### What is being asked
Rewrite the lines from the one holding "The height and width of the screenshot is (1333, 600)." through the one holding "Looking at the image, I should click on (540, 80).", inclusive, swapping "coordinate pair" for "coordinate tuple" and leaving everything else unchanged.

Records from a data collection:
================
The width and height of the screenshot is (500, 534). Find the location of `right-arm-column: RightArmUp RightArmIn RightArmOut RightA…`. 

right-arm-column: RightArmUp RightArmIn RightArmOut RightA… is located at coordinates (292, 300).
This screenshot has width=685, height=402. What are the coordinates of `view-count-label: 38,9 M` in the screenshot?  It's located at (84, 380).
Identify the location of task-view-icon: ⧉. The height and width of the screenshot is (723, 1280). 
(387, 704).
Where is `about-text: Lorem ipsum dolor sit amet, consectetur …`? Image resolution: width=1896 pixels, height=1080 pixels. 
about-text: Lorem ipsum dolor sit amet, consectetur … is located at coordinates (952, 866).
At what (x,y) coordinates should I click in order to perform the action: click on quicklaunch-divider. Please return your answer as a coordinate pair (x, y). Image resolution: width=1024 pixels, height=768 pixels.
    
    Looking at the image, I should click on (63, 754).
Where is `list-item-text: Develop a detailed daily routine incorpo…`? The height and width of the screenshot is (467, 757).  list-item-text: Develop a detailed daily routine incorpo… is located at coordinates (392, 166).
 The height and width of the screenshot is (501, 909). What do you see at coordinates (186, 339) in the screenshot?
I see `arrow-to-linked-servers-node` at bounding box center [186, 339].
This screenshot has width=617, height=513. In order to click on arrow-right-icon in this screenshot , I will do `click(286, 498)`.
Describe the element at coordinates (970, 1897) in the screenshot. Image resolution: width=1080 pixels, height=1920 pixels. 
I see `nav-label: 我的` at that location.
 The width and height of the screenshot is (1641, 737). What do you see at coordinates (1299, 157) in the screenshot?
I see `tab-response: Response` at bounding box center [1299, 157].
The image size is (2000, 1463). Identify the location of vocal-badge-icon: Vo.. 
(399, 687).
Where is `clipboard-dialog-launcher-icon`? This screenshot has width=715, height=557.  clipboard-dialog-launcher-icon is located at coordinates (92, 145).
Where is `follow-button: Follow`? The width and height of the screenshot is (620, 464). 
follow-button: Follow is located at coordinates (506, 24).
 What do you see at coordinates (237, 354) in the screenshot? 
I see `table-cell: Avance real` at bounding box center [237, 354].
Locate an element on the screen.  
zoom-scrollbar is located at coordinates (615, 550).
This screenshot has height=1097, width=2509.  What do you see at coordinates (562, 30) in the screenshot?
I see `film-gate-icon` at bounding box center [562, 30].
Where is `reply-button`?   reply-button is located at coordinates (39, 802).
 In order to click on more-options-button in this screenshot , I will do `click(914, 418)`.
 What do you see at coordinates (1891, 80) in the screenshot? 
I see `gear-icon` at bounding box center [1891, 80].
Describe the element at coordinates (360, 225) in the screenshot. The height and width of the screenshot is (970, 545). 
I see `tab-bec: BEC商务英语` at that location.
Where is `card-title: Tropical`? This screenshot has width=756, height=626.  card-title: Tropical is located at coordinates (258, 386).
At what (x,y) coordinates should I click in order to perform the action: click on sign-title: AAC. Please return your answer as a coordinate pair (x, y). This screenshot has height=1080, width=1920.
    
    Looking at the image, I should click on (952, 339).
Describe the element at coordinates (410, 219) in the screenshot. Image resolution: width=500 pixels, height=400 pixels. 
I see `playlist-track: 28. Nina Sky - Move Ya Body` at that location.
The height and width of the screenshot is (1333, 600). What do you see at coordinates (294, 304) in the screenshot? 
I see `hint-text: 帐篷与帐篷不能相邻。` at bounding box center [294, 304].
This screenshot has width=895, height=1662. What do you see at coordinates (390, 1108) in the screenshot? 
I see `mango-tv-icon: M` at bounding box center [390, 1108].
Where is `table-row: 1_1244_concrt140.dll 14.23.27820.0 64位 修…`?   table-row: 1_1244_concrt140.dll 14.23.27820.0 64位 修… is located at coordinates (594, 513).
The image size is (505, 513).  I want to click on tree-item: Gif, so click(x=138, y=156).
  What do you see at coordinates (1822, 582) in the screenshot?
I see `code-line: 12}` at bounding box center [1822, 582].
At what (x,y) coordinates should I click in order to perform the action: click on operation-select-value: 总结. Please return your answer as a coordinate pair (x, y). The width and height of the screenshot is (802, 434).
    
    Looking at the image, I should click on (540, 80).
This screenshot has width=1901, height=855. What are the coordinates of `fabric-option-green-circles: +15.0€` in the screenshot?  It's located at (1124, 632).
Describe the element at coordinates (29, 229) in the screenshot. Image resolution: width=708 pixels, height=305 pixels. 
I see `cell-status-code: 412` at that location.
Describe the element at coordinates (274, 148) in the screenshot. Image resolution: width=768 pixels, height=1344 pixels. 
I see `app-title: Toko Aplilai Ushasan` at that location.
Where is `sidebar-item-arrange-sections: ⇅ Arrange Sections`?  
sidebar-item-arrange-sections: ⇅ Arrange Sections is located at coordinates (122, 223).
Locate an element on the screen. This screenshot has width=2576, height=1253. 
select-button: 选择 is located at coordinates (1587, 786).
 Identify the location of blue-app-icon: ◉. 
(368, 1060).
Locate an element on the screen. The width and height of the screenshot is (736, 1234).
================
### Answer section
The height and width of the screenshot is (1333, 600). What do you see at coordinates (294, 304) in the screenshot? 
I see `hint-text: 帐篷与帐篷不能相邻。` at bounding box center [294, 304].
This screenshot has width=895, height=1662. What do you see at coordinates (390, 1108) in the screenshot? 
I see `mango-tv-icon: M` at bounding box center [390, 1108].
Where is `table-row: 1_1244_concrt140.dll 14.23.27820.0 64位 修…`?   table-row: 1_1244_concrt140.dll 14.23.27820.0 64位 修… is located at coordinates (594, 513).
The image size is (505, 513).  I want to click on tree-item: Gif, so click(x=138, y=156).
  What do you see at coordinates (1822, 582) in the screenshot?
I see `code-line: 12}` at bounding box center [1822, 582].
At what (x,y) coordinates should I click in order to perform the action: click on operation-select-value: 总结. Please return your answer as a coordinate tuple (x, y). The width and height of the screenshot is (802, 434).
    
    Looking at the image, I should click on (540, 80).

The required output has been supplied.